TASK: Rewrite all of the material below, replacing "screenshot" with "capture" and leaving everything else unchanged. Omit the pictures from your answer.

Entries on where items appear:
• • •

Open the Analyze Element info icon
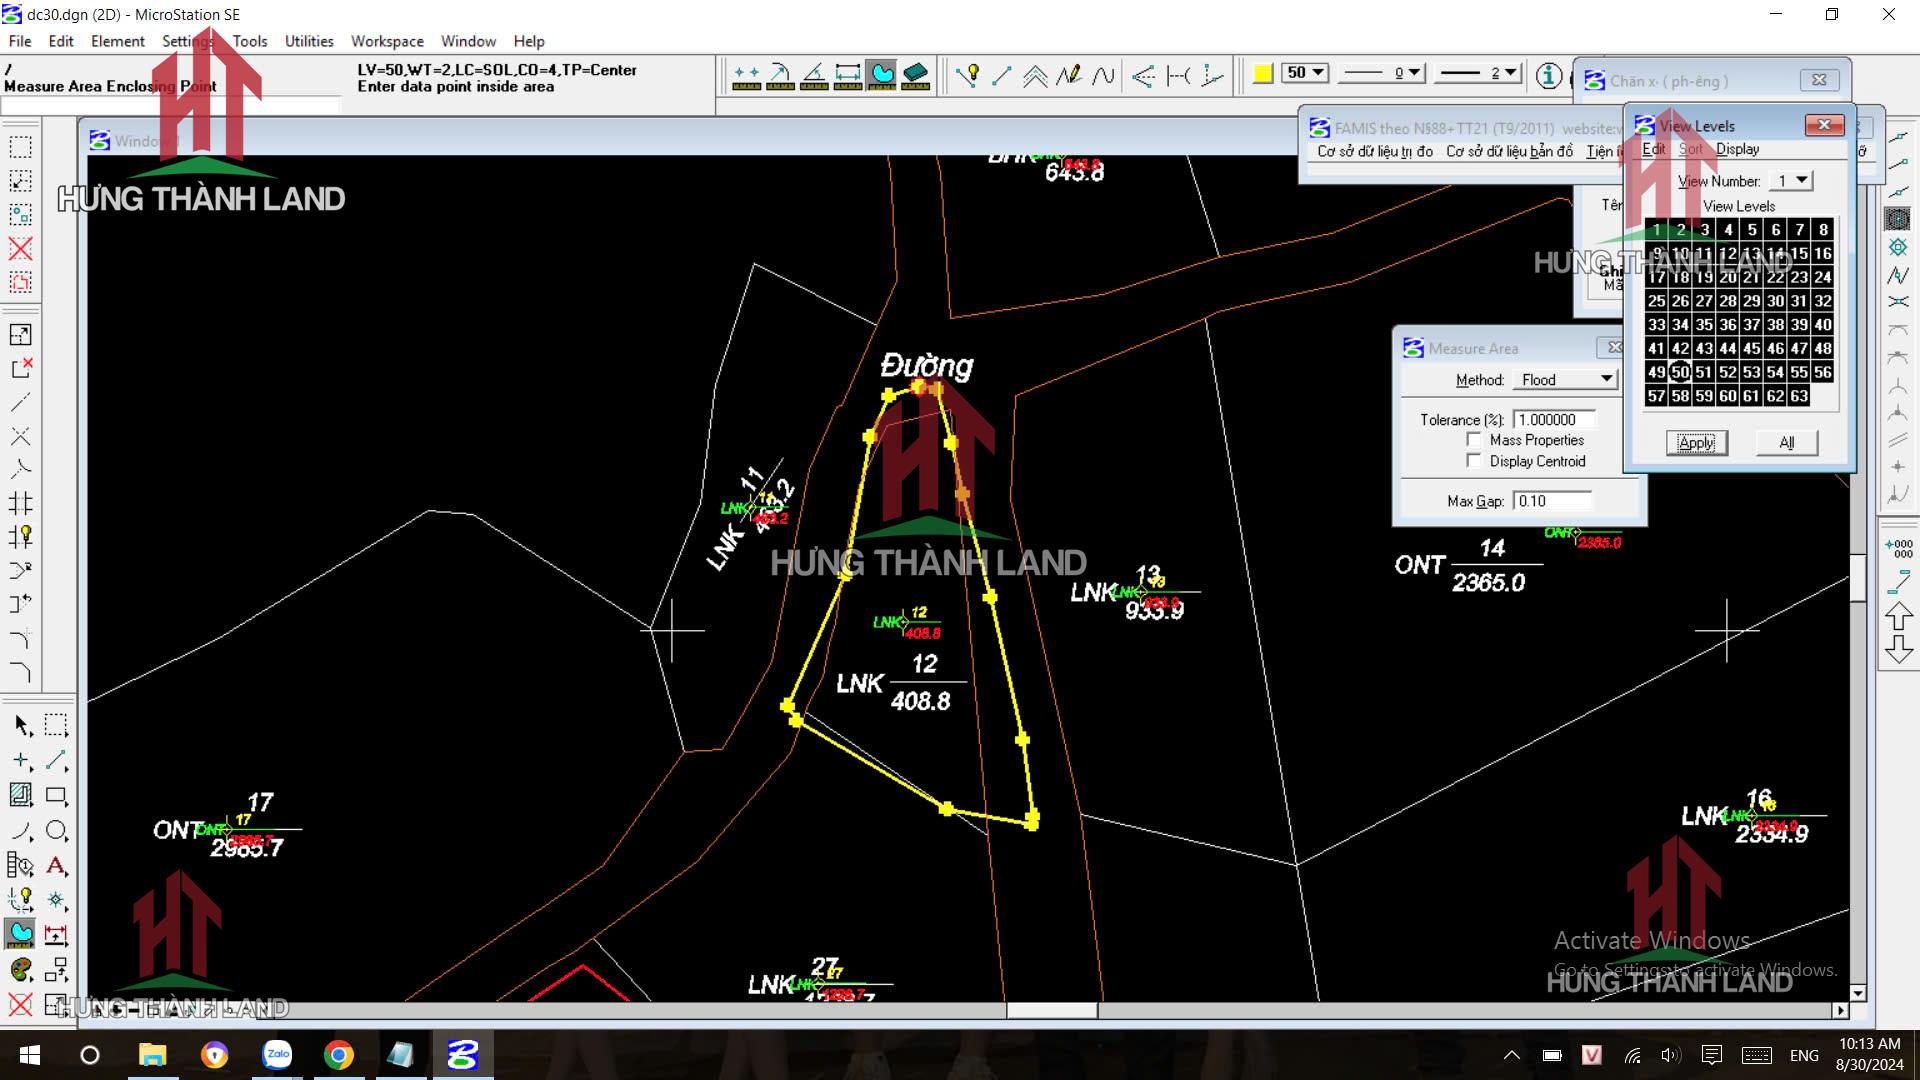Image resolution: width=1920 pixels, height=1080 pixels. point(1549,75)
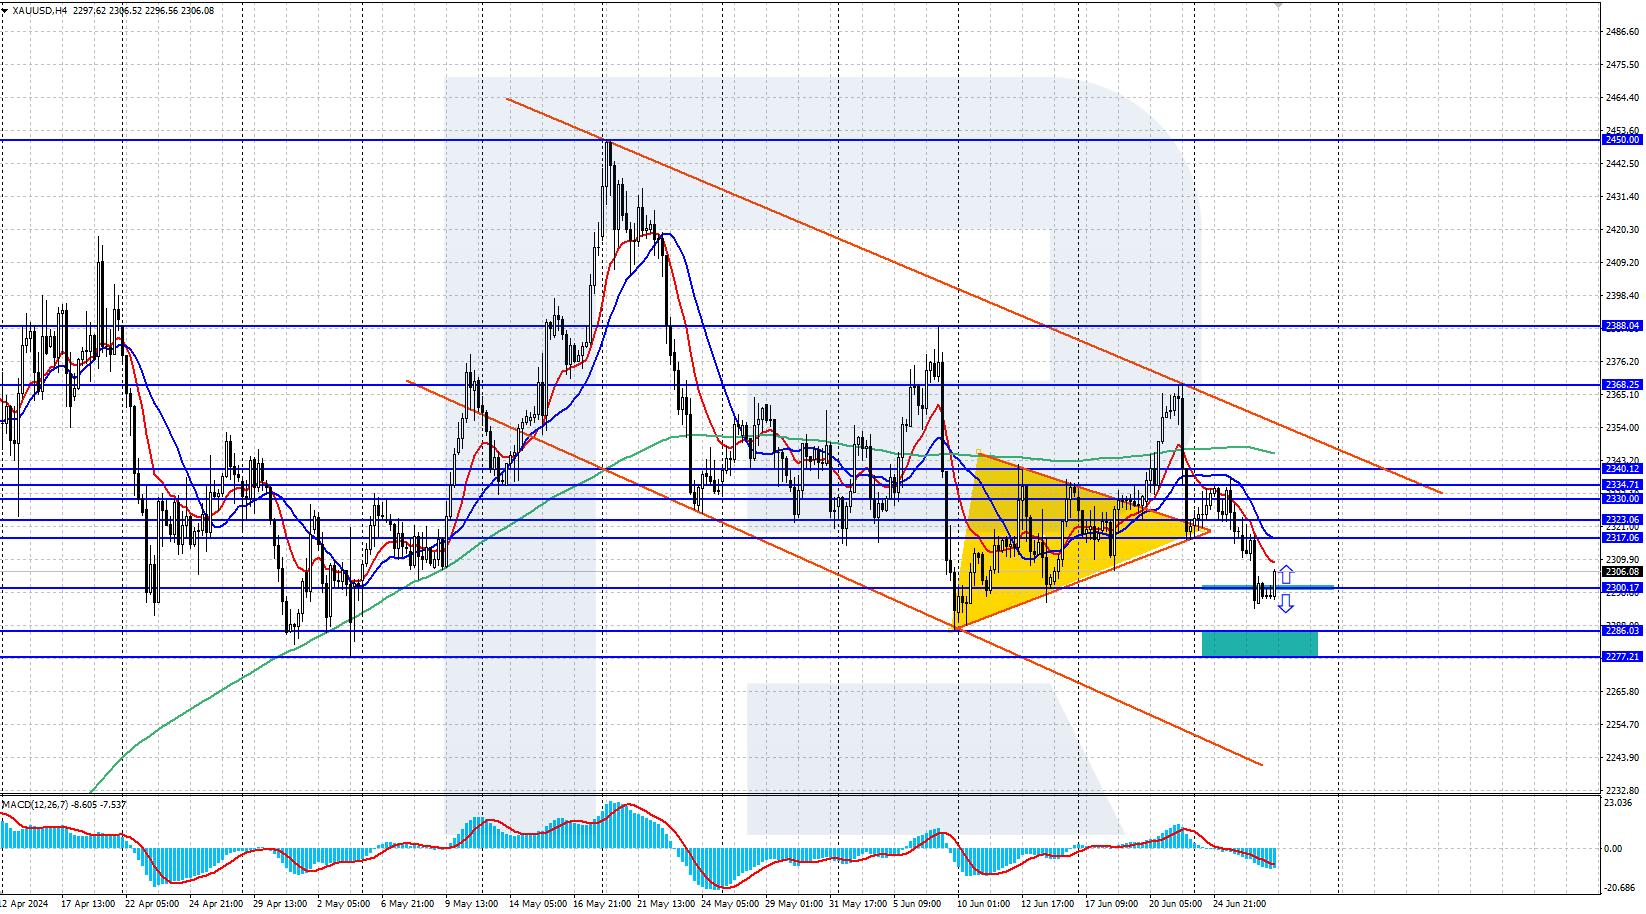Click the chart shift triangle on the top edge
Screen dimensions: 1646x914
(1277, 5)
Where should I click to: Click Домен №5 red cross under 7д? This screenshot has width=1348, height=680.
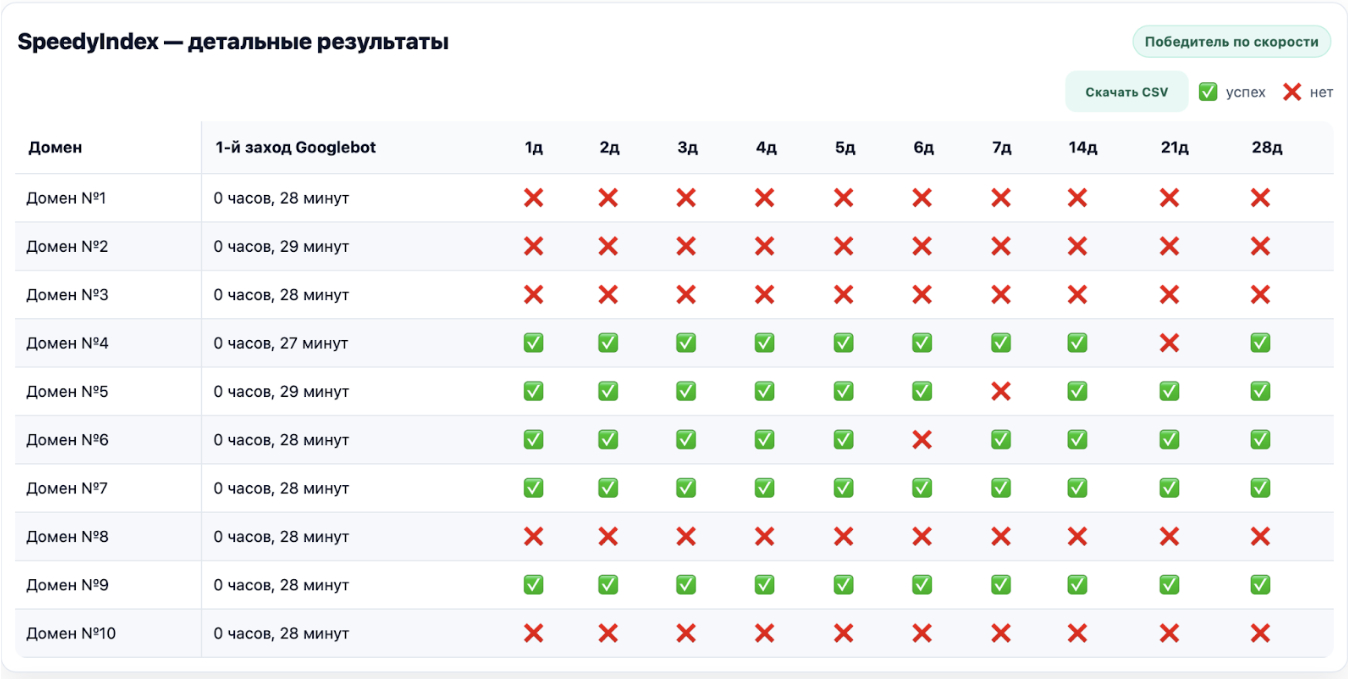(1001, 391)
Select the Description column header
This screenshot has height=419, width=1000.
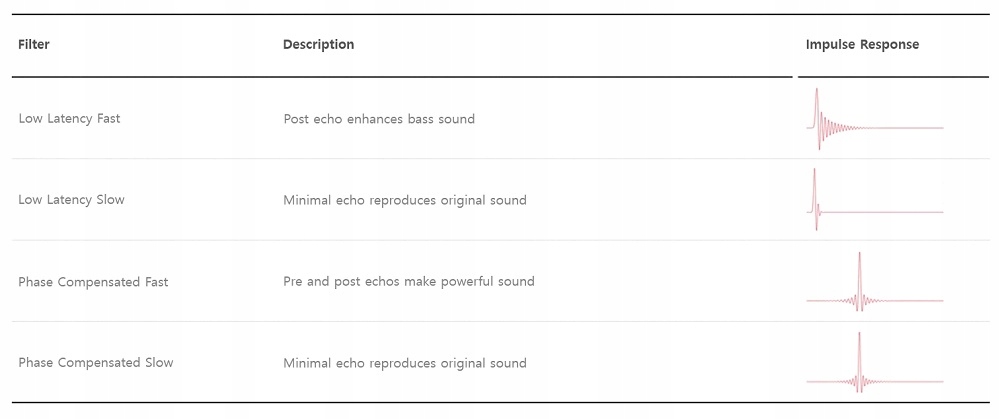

• • •

WRITTEN RESPONSE:
Open the Analyze Element info icon
Image resolution: width=1920 pixels, height=1080 pixels. point(1549,75)
Click the chart shift triangle on the top edge
Screen dimensions: 1646x914
(1277, 5)
Where should I click to: Click Домен №5 red cross under 7д? This capture has width=1348, height=680.
(1001, 391)
Select the Description column header
This capture has height=419, width=1000.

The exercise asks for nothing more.